Repression verfeinert

Den Betreibern der   linken Berliner Buchläden  Schwarze Risse und 021 wurden vor wenigen Tagen Anklageschriften wegen des Verstoßes gegen das Waffengesetz und Befürwortung von Straftaten zu gestellt. Der Grund sind Broschüren, Plakate und Flyer zu verschiedenen politischen Themen, die in den Buchläden ausgelegt werden. Zu den inkriminierten Schriften gehört die Autonomenzeitschrift Interim ebenso, wie antimilitaristische Flugblätter und Plakate. Deswegen gab es bei den Buchläden allein in diesem Jahr sechs polizeiliche Durchsuchungen (ND berichtete).
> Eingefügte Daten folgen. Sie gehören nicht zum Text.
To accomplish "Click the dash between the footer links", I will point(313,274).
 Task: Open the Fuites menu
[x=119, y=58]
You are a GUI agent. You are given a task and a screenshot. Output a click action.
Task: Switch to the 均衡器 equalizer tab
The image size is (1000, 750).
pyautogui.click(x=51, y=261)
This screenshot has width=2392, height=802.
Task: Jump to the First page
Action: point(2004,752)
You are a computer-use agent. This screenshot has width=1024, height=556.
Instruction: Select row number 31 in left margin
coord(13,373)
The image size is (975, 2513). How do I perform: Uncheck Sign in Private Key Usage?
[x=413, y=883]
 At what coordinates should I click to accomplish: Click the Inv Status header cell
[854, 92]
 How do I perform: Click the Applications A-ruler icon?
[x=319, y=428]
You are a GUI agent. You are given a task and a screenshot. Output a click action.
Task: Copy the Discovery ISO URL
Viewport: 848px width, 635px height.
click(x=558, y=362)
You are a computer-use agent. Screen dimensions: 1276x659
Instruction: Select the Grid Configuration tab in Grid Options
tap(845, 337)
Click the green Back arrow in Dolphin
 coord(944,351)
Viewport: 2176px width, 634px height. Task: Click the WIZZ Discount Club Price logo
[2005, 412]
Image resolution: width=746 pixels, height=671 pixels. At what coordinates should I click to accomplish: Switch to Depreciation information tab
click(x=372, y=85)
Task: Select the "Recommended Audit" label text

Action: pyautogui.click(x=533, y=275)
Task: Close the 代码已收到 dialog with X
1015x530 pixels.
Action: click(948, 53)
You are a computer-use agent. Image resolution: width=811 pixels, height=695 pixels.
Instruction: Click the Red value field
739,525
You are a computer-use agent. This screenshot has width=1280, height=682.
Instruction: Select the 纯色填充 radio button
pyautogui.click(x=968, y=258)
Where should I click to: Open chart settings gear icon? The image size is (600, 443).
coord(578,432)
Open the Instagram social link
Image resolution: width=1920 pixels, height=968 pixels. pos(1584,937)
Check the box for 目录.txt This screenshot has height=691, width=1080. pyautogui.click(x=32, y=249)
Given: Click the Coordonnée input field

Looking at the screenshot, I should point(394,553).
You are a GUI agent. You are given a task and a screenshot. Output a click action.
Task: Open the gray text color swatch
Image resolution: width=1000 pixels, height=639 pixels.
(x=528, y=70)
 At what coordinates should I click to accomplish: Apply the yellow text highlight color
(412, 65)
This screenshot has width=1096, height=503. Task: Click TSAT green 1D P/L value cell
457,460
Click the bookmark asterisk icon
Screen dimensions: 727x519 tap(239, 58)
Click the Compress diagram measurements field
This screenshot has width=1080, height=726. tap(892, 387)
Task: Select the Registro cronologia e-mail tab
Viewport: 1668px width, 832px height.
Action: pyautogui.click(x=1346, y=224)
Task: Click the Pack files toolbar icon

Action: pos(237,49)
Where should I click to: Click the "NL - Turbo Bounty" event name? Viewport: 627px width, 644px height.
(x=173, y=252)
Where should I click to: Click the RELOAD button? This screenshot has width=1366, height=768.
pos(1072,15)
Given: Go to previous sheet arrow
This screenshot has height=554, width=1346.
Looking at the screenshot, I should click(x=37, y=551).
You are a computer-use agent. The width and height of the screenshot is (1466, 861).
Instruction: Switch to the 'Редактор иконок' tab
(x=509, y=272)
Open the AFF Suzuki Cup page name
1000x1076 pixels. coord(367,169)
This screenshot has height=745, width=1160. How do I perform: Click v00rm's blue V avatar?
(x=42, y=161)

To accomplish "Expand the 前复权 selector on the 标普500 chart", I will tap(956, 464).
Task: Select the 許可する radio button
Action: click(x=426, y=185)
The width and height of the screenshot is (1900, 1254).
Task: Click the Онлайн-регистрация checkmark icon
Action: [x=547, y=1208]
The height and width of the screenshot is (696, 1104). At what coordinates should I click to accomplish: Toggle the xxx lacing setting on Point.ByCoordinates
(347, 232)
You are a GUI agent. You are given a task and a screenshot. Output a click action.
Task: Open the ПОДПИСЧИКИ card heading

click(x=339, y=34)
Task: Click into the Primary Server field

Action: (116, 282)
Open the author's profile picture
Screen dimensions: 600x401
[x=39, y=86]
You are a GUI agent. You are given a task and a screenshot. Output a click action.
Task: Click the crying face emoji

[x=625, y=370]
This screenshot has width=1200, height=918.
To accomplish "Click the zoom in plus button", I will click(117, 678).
Die Buchläden wehren sich dagegen und haben die Kampagne „Unzensiert lesen“ gestartet.  Die ging vor einigen Tagen  mit einer gutbesuchten Veranstaltung in Berlin an die Öffentlichkeit. 
Der Hamburger Publizist und Rechtsanwalt Oliver Tolmein hält von der These, dass die Repression immer schlimmer wird. Er verwies auf den sogenannten Deutschen Herbst in den späten 70er Jahren. Damals wurden Teilnehmer von angemeldeten Anti-AKW-Demonstrationen bei der Anfahrt von einem großen Polizeiaufgebot  auf Autobahnen gestoppt. Vermeintliche Drucker und Herausgeber der linken Zeitschrift Radikal wurden teilweise über einen längeren Zeitraum inhaftiert. Die gerichtlichen Verfahren zogen sich über  längere Zeit hin. Dennoch gibt die Zeitschrift Radikal mit größeren Pausen  bis heute. Die staatliche Repression hat in dem Fall ihr Ziel nicht erreicht, so Tolmein.
Ein Mauseklick mit strafrechtlichen Folgen
Dass sich mit der Entwicklung der technischen Möglichkeiten auch die Repression verfeinert, zeigte die Bloggerin Anne Roth an neueren Entwicklungen bei der strafrechtlichen Verfolgung von inkriminierten Äußerungen im Internet. So kann es  schon strafrelevant sein, wenn ein User auf Facebook den „Gefällt mir“ Button anklickt, um damit  politische Inhalte, wie etwa das Schottern des Castorgleises oder die Blockade eines Naziaufmarsches,  zu bewerteten. 
  Neue Extremismusklausel
Auf eine andere Form staatlicher Restriktion ging der Politologie Fritz Burschel ein. Vor allem in unionsregierten Bundesländern sollen zivilgesellschaftlichen Gruppen, die in den letzten Jahren im Kampf gegen Neonazis auch von staatlichen Stellen finanziert werden, eine Klausel unterzeichnen, in der sich nicht nur selber zur „freiheitlich demokratischen Grundordnung“ bekennen sollen. Sie sollen auch sicherstellen, dass ihre Bündnispartner auf dem Boden der fdgo stehen. Diese Praktiken erinnern an die 70er Jahre, als in Westdeutschland  Bewerber für den öffentlichen Dienst auf ihre Verfassungstreue geprüft wurden. Schon eine Unterschrift für eine linke Initiative oder die Mitgliedschaft in der DKP reichte aus, um als Verfassungsfeind zu gelten und deswegen nicht Lehrer, Briefträger oder Lokführer werden zu können. Die BRD geriet wegen dieser Praxis im In- und Ausland stark in die Kritik und selbst frühere Verfechter des Radikalenerlasses bezeichneten ihn später als Fehler.
 Dazu trug im Wesentlichen eine Bewegung bei, die bis von der radikalen Linken bis in gewerkschaftliche und liberale Kreise reichte.   Die Solidaritätskampagne für die linken Buchläden steht dagegen noch am Anfang aber ist am Wachsen. So haben am vergangenen Wochenende auf der Linken Buchmesse in Nürnberg knapp 20 Verlage, darunter auch der Neues Deutschland Druckerei- und Verlag GmbH,  eine Unterstützungserklärung mit den Läden verfasst.   Sollten die juristischen Verfahren in Gang kommen, dürfte die Liste noch länger werden.